Back in the day mum, dad and the weans would settle on the settee, switch on the telly and enjoy a “shared experience”.

On Christmas Day 1977, a total of 28 million people did just that when they tuned into The Morecambe & Wise Show.

It just doesn’t happen any more, does it?

Today’s tablets, laptops, smart phones and the online world have heralded the demise of television, haven’t they?

Not a bit of it. We might have more choice than ever with hundreds of channels to choose from compared to three in 1977 but our core viewing habits remain the same.

The vast majority of us still gather in the living-room to stare at the telly, watching the same show at the time as everyone else.

And it’s a routine that doesn’t look like changing any time soon, regardless of whatever other electronic gizmos come along to give us even more choice.

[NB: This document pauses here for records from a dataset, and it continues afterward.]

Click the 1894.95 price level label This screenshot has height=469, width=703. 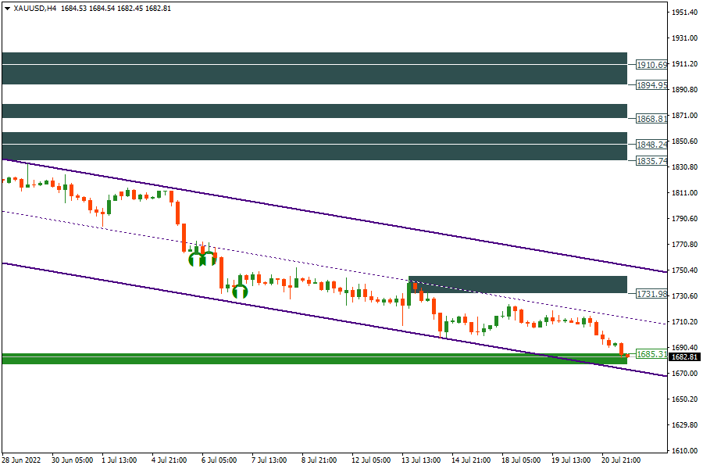pos(651,85)
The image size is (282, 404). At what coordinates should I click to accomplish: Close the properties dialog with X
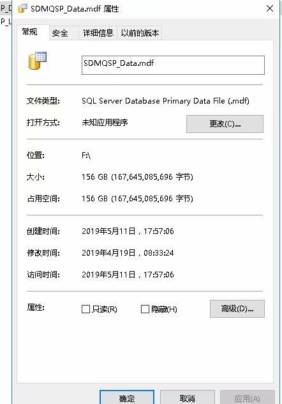270,8
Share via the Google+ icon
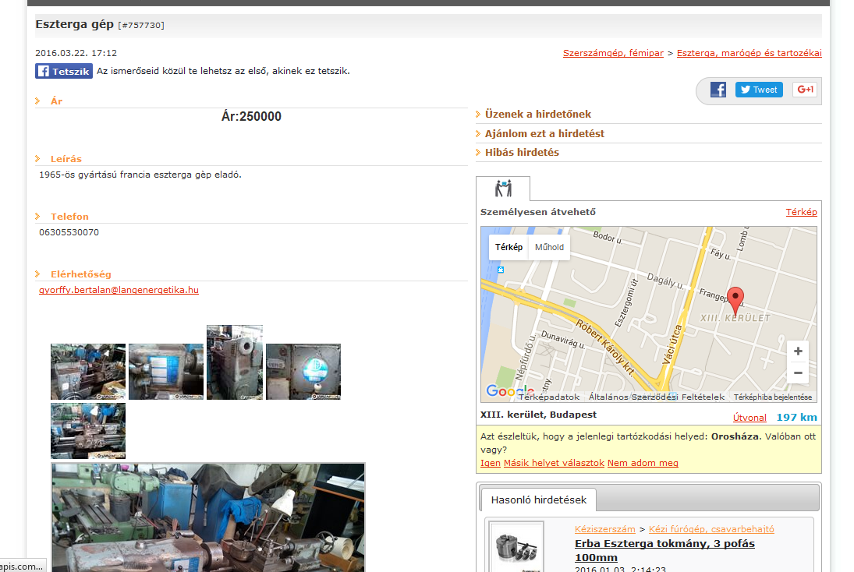The height and width of the screenshot is (572, 854). pyautogui.click(x=804, y=90)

The reason is simple, reckons Neil Mortenson, a director at Thinkbox, the marketing body for all commercial TV in the UK.

“Technology changes and develops all the time,” he adds. “But people still like the same stuff.

“The technology we have now on-demand viewing and internet-based services means we can easily create our own TV schedules if we want. But hardly anyone does this.

“Many people thought that was the route TV was heading down and there were all sorts of claims about the death of television.

“But just because we can do something, it doesn’t mean we will and that’s how it’s panned out.”

It might surprise everyone to learn that a whopping 98% of programmes broadcast across the UK are actually watched on a good old-fashioned television set.

And 90% of that total is watched “live” at the time laid out by schedulers. The remaining 10% is generally recorded on a set-top boxes like Sky+ and usually watched within 24 hours.

Of the four hours, two minutes we average a day, just three minutes is internet-based “catch up” TV such as the BBC’s iPlayer and Channel 4’s 4OD which are viewed on laptops, tablets and smart phones.

Neil says there’s a very good reason why in a world where we can watch what we want, when we want 90% still view “live” TV.

“Live TV is an experience that satisfies some deep emotional need,” he explains. “On-demand viewing just doesn’t cut it.

“Take something like the X-Factor final viewers want to see it along with everyone else as it happens. It’s a shared experience.

“It’s the same with great sporting events like the Olympics 26.9 million tuned in for the opening ceremony. And 17 million watched the Queen’s Jubilee concert.”

And far from killing off telly, the internet and social media is helping it thrive by allowing people to “actively participate”. Neil reveals: “It’s called ‘chatterboxing’.

“People are using Twitter or Facebook to talk about the programme they’re watching.

“Obviously, that means they’ve got to be huddled round the telly, watching the same programme at the same time as we’ve always traditionally done.”

Chatterboxing is particularly popular during soaps almost 40,000 tweets are made during an episode of EastEnders. Juicy storylines can see tweets hit 6,000 a minute.

Neil adds: “It’s the same with video content on technological hardware like tablets and smart phones we’re not watching them instead of television, we’re watching them as well as television.

“Average viewing time per day has actually increased by almost a half-hour in seven years.

“The television has become a focal point not just in our living rooms but in our lives. It’s become the home’s hearth, if you like we gather round it to connect and to socialise.

“And that’s not going to change any time soon.”